It’s making life take place somewhere between Melville, Beckett, Kafka and Bridget Jones, all of which came neatly together a couple of weeks ago. At 5:45am my alarm goes off, so I can chat to Stacey for an hour before work. Now usually, she does most of the talking and I confine myself to yeses, noes, LOLs, brbs and emoticons because, well, it’s still bloody night time.

But the morning in question, the old grey matter was somewhat shocked into what passes for alertness at a time of the morning when one could comfortably convince oneself that it’s still yesterday, when a litany of alarming MSN messages from the Dearly Beloved carried somewhat perturbatory news.

We’d fucked it up, royally. Oh boy. Wake up. Wake the fuck up. The paperwork is wrong. Wrong, wrong, wrong. You have not only dropped a bollock, but you have dropped an extremely rare 15th-Century lacquered Ming bollock with mother-of-pearl inlays, which was one of the only known remaining pair of lacquered Ming bollocks outside China. And it had just gone ka-ching on the floor.

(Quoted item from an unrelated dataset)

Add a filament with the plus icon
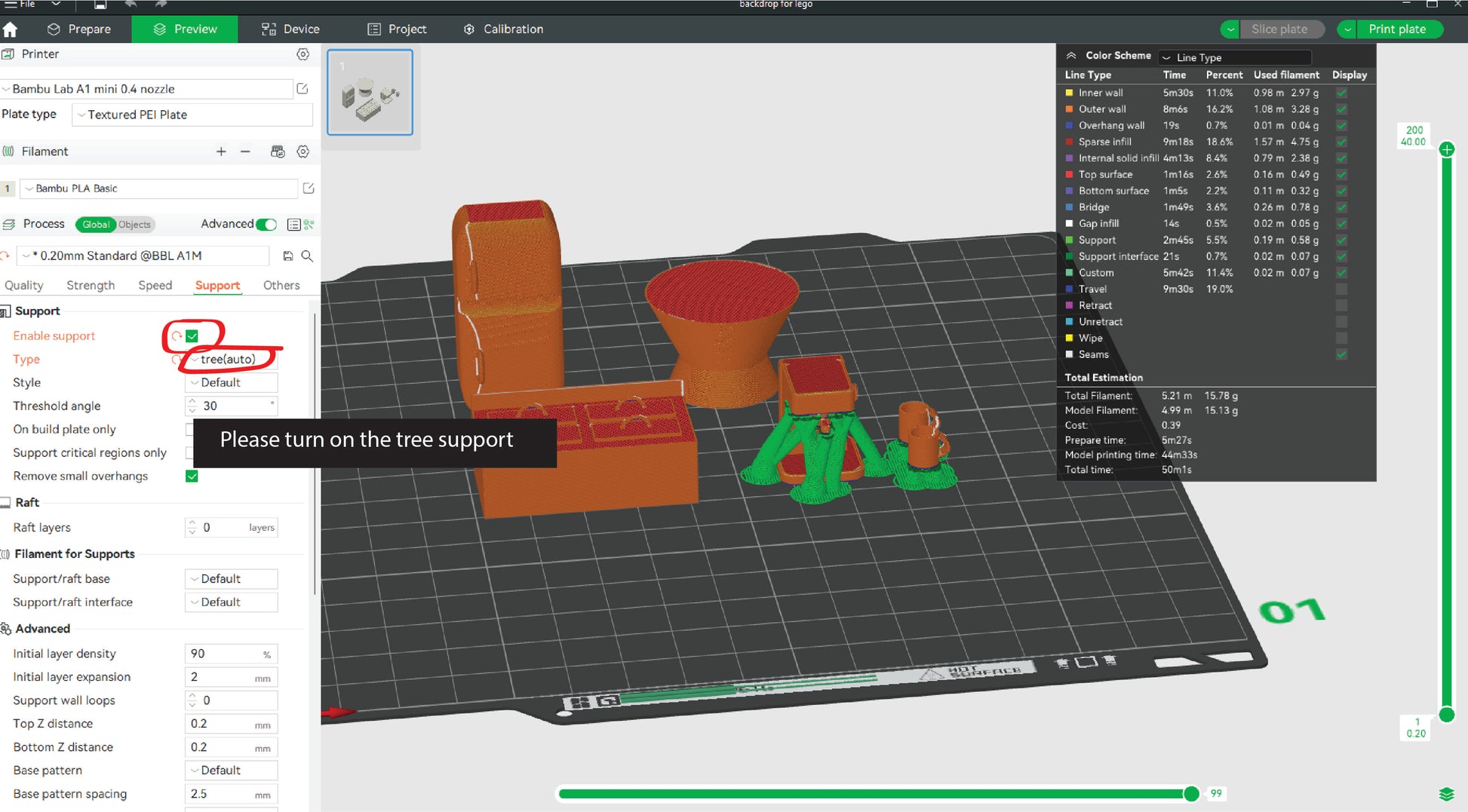 (221, 152)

In all the hurry-up-and-wait which is the visa application process, we had sent all the embassy forms off in August, but had failed to attach my personal documents. Police certificate, Birth certificate and so on. The reason we hadn’t heard was because we’d been put to the bottom of the pile, having forgotten to attach the documentation. We were sure we’d been right not to include this at the time. And now we were equally sure that this had been the equivalent to putting on boxing gloves before handling a precious, extremely rare 15th-Century lacquered Ming bollock with mother-of-pearl inlays.

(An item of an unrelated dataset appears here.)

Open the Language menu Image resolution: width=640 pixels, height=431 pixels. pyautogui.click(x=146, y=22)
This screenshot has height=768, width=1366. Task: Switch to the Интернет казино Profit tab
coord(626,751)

It all boiled down to Form DS-156K (as distinct from for DS-156). I knew I hadn’t sent my documents. But looking at my copy of DS-156K it specifically stated that we had to attach them to it. We had held off sending them. We may or may not have enclosed the DS-156K without the personal papers. We weren’t sure. We weren’t even sure which-if either- of these courses of action had been correct. I had to phone the embassy and ask whether we’d been right to wait or not.

A very tense day followed, as I waited to get home from work so I could pay £1.20 a minute for the privilege of speaking to Shaq, a Scotsman with an Arabic name working for the American Embassy in London. He could tell me, at least  (for the princely total sum of nine pounds) that I was NOT supposed to attach the documents. So far, so good. But he could not say whether or not the DS-156K had been in the envelope with forms DS-156, DS-157, DS-230 and DS-2001. This was crucial. If we’d withheld it in order to send it with the birth certificate and so on, our application would be held up and our petition might expire, leaving me this side of the Atlantic for another 9-12 months and having to pay for another petition. Shaq gave me a code to put on an email to the consular office, so I could make a proper enquiry. I sent a newly filled-in DS-156K to the embassy by special delivery (£5 for one sheet of A4- thank you, Royal Mail)

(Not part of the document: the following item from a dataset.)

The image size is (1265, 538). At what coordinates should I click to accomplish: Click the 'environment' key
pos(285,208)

Two days later, the reply appeared:

Thank you for your email correspondence.

According to our records, the Immigrant Visa Unit received all of the necessary forms in your case yesterday. You will be notified of your interview appointment date and time shortly.

Sincerely,

Consular Information Unit
U.S. Embassy, London

So, at the price of £14 total and three days of feeling as sick as a dog, the message from the US embassy is this: Everybody, be cool.

And so we wait.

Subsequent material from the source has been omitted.